“ National Theatre / South Bank / London / SE1 9PX / Tel: 020 7452 3000 „
Note: Nation is no longer at the National Theatre but my suggestion was accepted after the production closed. I write this review in the hope that it might go on tour at some stage.
Even though I saw Nation - the stage adaptation of a Terry Pratchett novel - in January, I was immediately convinced it would be the best thing I saw in 2010.
Mark Ravenhill's adaptation is almost better than the book itself (and I am a huge Pratchett fan). The restraints of a theatrical production have forced him to cut out any flab in the book so that the stronger themes and ideas are thrown into focus.

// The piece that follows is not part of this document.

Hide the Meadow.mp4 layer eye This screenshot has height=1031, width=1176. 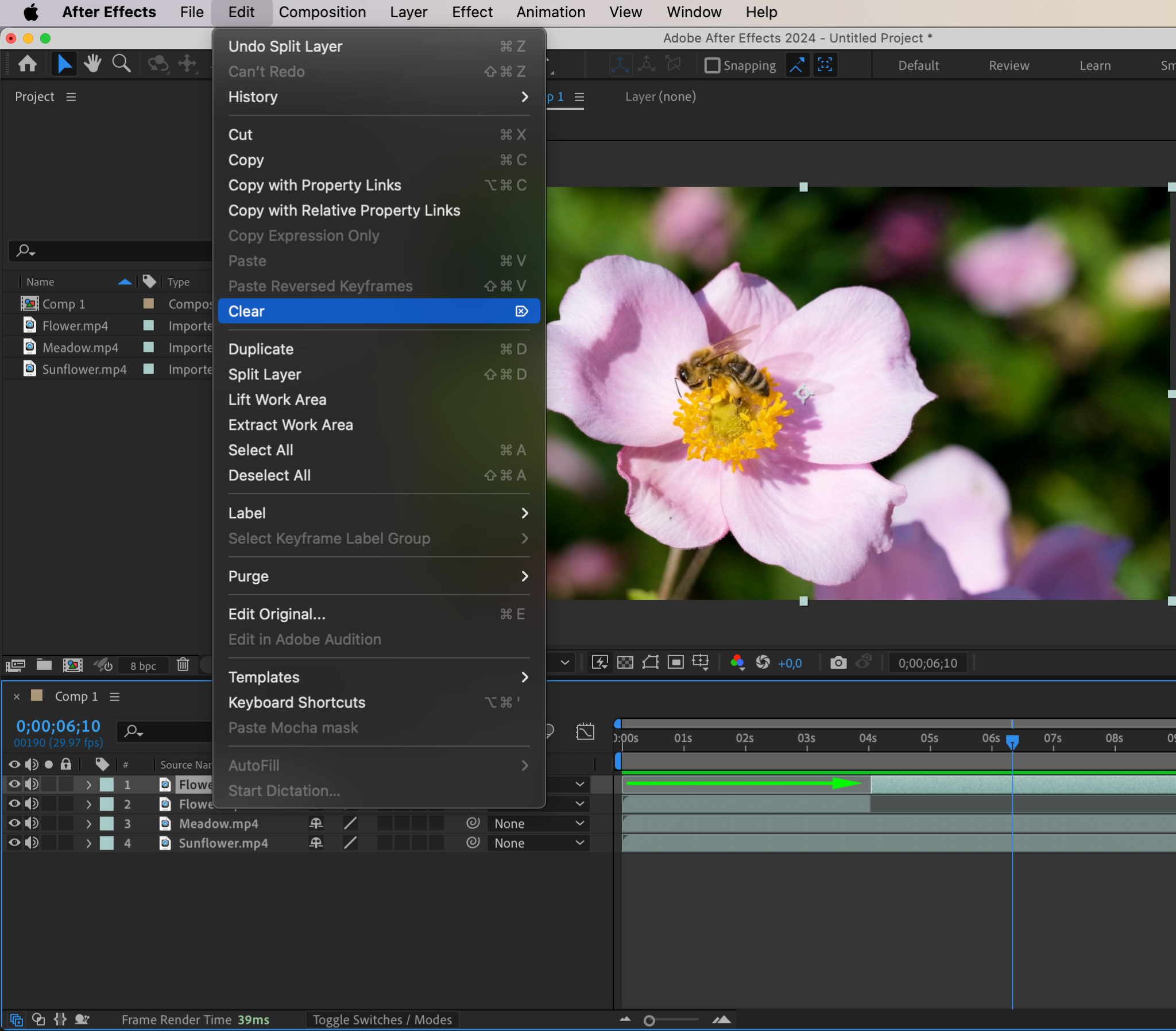click(14, 823)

Nation, the novel, is completely different to Pratchett's usual work. No discworld fantasy here; instead it is a rite of passage novel set in mythical country in the South Seas in the mid19th century. It tells the story of Mau, a young man on the cusp of adulthood, who believes he is the sole survivor of a tsunami that has destroyed his island. As despair sets in, he discovers a 13 year old English girl, Daphne, who is one of the few survivors from a boat shipwrecked on the island by the huge wave.
There is humour in the misapprehensions that arise from their lack of a common language and a common culture but gradually they discover respect for each other and a common purpose in doing the right thing. At the end of their adventures, they make decisions that are mature and unselfish - clearly a moral code is being set.

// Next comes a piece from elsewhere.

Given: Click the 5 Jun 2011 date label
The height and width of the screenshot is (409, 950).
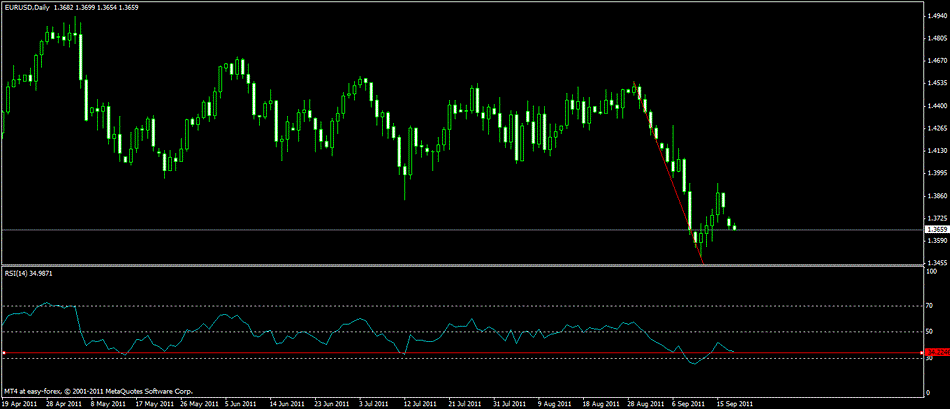Looking at the screenshot, I should pos(243,404).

Which all sounds rather worthy and, in fact, the novel is rather heavy going compared to some of Pratchett's books. However, on stage, the humour comes over much more strongly, helped by a foul mouthed parrot and some amusing puppetry.
Visually, the staging is amazing. The difficulties of showing a tsunami, underwater sequences and a trip into the afterlife are dealt with imaginatively through video footage and clever sleight of hand.
Gary Carr played Mau with a real sense of being at the extreme edge of boyhood and unwilling to take the final step into being a man. Emily Taaffe was at times less convincing as the 13 year old Daphne (it can't help that she is twice the age of the character she is playing).
The production was criticised by some reviewers for being shallow. Others felt that the puppetry was disappointing compared to other National Theatre productions, such as War Horse. But why judge a production only in comparison with others? Nation was aimed at a younger audience and its visual effects, humour and sense of rightness at the end were, to my mind, perfectly targeted.